Exercise details: Copy the records below with "coordinates" changed to "position" and everything else the same. Leave out the pictures.

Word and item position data
..........
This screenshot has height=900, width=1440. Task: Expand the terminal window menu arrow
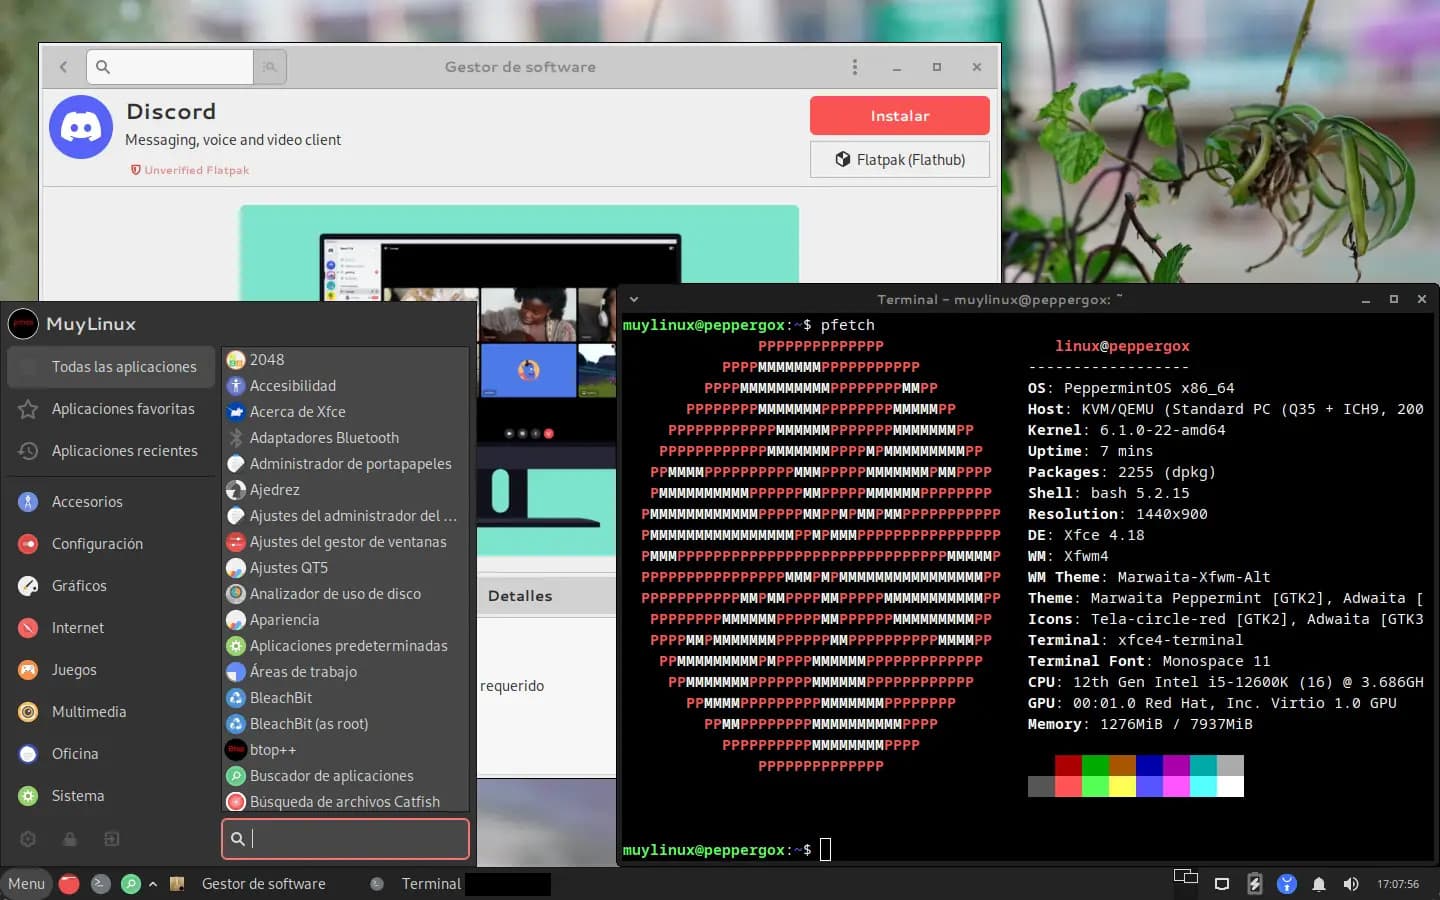point(633,299)
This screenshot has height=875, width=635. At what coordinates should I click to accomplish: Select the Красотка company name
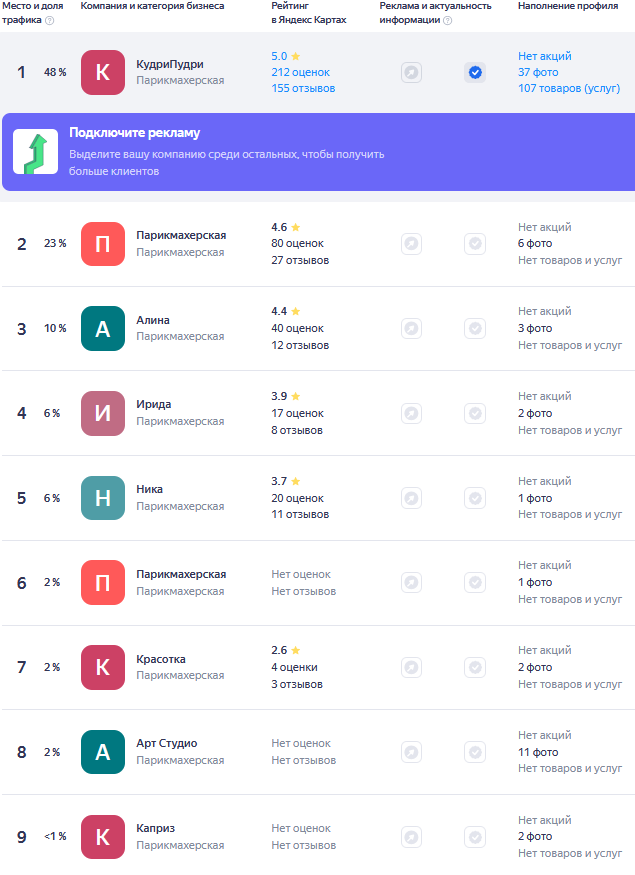tap(160, 659)
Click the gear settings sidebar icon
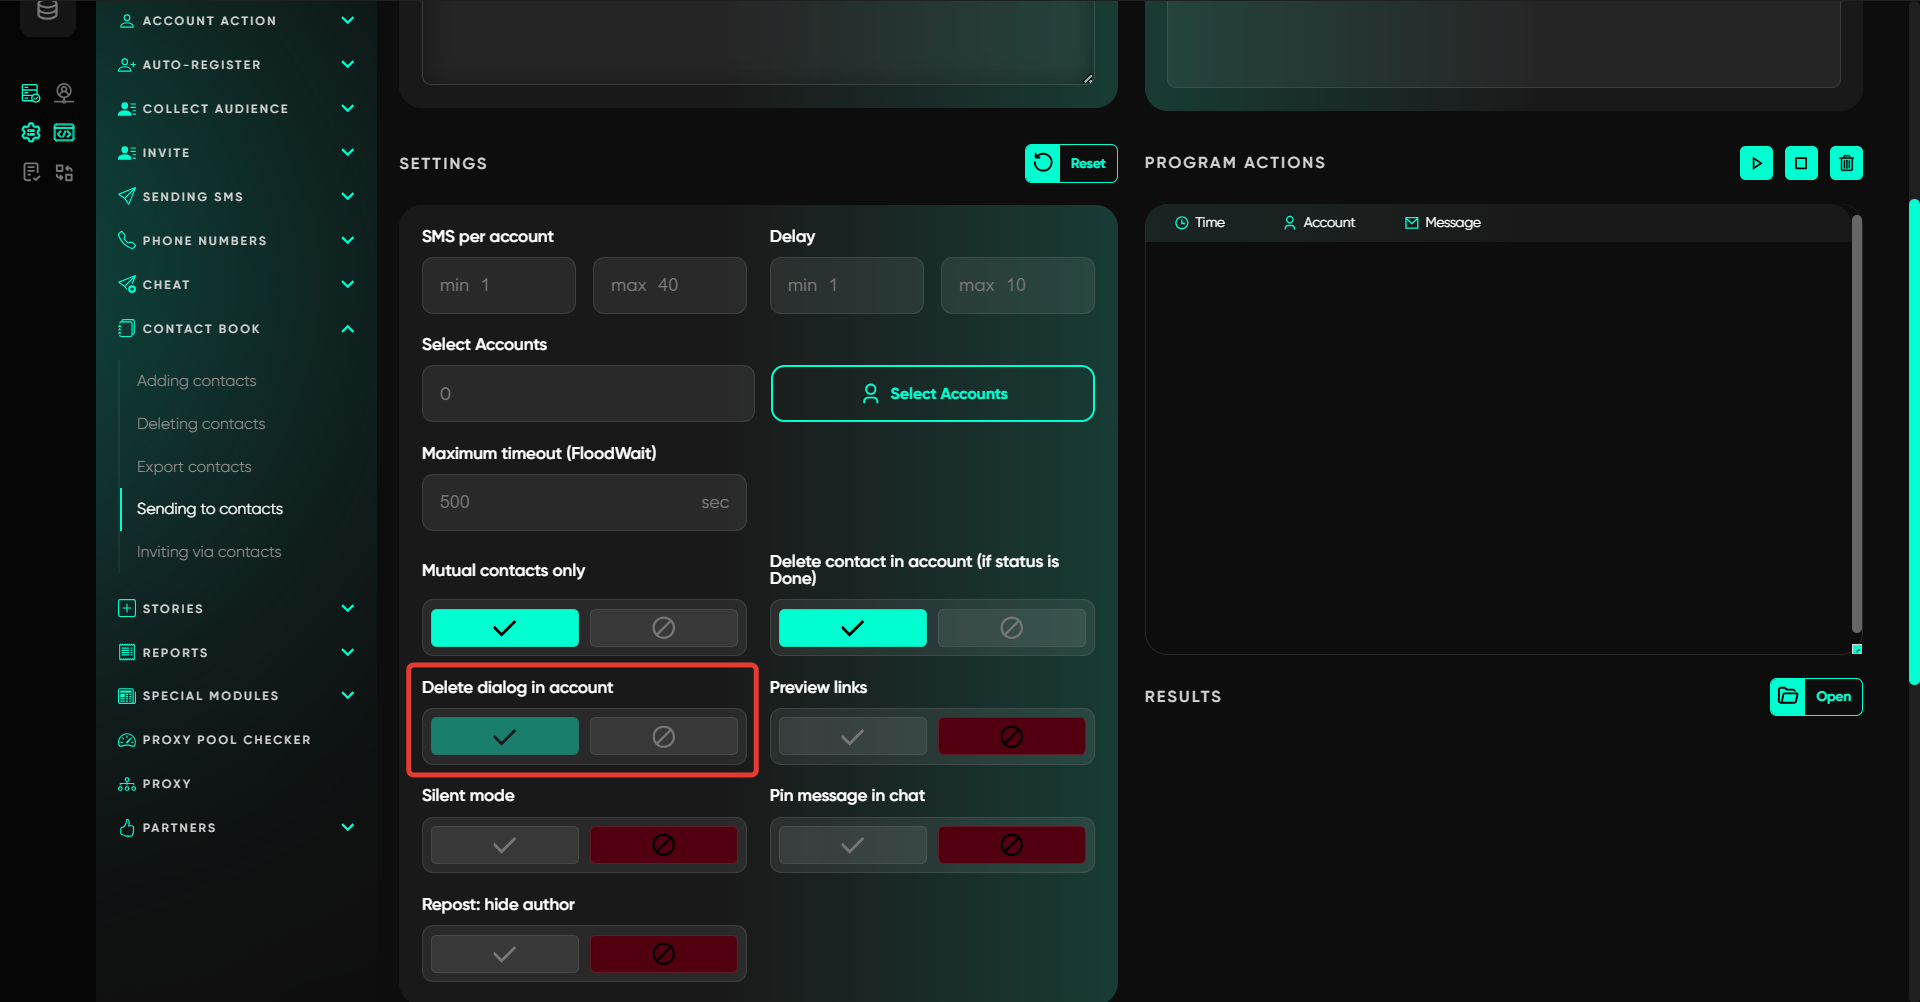This screenshot has height=1002, width=1920. click(x=31, y=132)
..........
In response:
This screenshot has height=900, width=1440. Task: Expand the terminal window menu arrow
point(633,299)
This screenshot has height=875, width=635. At what position should I click to accomplish: Select the Красотка company name
tap(160, 659)
Click the gear settings sidebar icon
This screenshot has height=1002, width=1920. click(x=31, y=132)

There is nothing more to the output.